The River Bar + Kitchen, overlooking Magdalene College across the river (01223 307030; www.riverbarkitchen.com), is a stylish, Conran-esque bar where cocktails cost £3.50 in the early evening (6.30-7.30pm weekdays, half an hour earlier on Saturdays). Just before Jesus Green, the Waterside Pub and Dining Room has a laid-back atmosphere and can be visited for a drink or a meal. A more traditional place to gather of an early evening is the Fort St. George Pub where picnic tables overlook Midsummer Common at the front and the river at the back.

DINING WITH THE LOCALS

You can catch a crab at the reliable Loch Fyne Fish Restaurant at 37 Trumpington Street (01223 362433). A higher concentration of eating places can be found along the eclectic Mill Road. Dinner at the tranquil Bruno's Brasserie (01223 312702) starts with bread in an excellent olive oil and balsamic vinegar dip and proceeds to beautifully crafted salads, mains and puddings. If you want to spend less, go a few doors along to Al Casbah (01223 579500), which serves Algerian food (cous cous, grilled meat and vegetables) or to Trattoria Pasta Fresca (01223 352836).
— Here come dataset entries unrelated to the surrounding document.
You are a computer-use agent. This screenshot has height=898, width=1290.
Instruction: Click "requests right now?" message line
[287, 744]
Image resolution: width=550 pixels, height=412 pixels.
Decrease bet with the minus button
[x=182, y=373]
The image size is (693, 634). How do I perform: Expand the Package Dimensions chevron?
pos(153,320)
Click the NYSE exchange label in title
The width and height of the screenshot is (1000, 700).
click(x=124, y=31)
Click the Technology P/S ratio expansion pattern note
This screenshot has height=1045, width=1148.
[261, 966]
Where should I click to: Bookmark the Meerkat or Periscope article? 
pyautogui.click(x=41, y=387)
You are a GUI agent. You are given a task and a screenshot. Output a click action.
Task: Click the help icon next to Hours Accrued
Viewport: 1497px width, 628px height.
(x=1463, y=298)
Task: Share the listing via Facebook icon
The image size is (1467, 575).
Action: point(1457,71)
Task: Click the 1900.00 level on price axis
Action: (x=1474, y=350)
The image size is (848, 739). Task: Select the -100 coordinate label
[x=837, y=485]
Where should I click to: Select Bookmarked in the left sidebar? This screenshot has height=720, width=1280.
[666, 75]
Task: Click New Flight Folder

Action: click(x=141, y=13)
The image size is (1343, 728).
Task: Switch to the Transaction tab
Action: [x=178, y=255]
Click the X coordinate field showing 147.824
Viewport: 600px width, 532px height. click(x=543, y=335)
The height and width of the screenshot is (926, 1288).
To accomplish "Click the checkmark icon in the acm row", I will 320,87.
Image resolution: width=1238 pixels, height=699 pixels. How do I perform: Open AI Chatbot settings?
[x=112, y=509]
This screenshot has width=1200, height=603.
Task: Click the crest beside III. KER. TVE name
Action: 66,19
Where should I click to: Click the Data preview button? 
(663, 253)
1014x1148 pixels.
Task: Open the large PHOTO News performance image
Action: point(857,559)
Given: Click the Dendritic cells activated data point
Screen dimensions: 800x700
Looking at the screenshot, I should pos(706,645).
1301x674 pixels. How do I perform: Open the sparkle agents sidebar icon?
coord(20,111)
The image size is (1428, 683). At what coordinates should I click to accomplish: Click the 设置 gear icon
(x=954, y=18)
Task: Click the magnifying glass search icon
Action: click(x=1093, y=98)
SUNDAY MORNING: GO TO CHURCH

Visit an unusual Victorian church that is only open between 10.30am and 3.30pm from Wednesday to Sunday. All Saints Church, opposite Jesus College, has a highly unusual interior, painted from floor to ceiling in a William Morris style. Morris collaborated with Burne-Jones and Ford Maddox Brown on the stained glass in the east window.

OUT TO BRUNCH

With many places closed on Sundays, you may want to walk, cycle or drive to Grantchester to have morning coffee and sustenance at the venerable Orchard Tea Gardens (01223 845788), where the deckchairs in the lovely garden have been dusted down for the summer season.

TAKE A RIDE

Bicycles can be readily hired from places such as Cambridge Station Cycles at the station (01223 307125; www.stationcycles.co.uk) for £8 a day or £12 for two days. Alternatively, rent a rowboat or Canadian canoe at the Mill Pond. The Granta Punt & Boat Company (01223 301845) will have these craft on the river by Easter, charging £10 an hour for up to four people. It is probably a little early for punting, though plenty of chauffeur punters (who can make Venetian gondoliers seem bashful) will make themselves known as you pass Magdalene Bridge and Silver Street.

A WALK IN THE PARK

Inevitably you will find yourself strolling through the interconnected greens in Cambridge, which create an almost rural ambience, especially when a herd of cows has been brought in to graze on common land. But this is still urban living so you should pause on Jesus Green to admire the skateboarders, whose campaign to have a skatepark built next to the outdoor swimming pool (not open until May) finally succeeded last year.

ICING ON THE CAKE

Ice is the operative word at the Scott Polar Museum on Lensfield Road (01223 336540; www.spri.cam.ac.uk; 2.30-4pm weekdays, free admission) which traces courageous and foolhardy expeditions to the Arctic and Antarctic. Particularly impressive is the section relating to Sir Ernest Shackleton's vessel, Endurance, which became trapped in Antarctic ice - forcing him to make an 800-mile journey in an open boat to seek rescue for his crew, all of whom survived.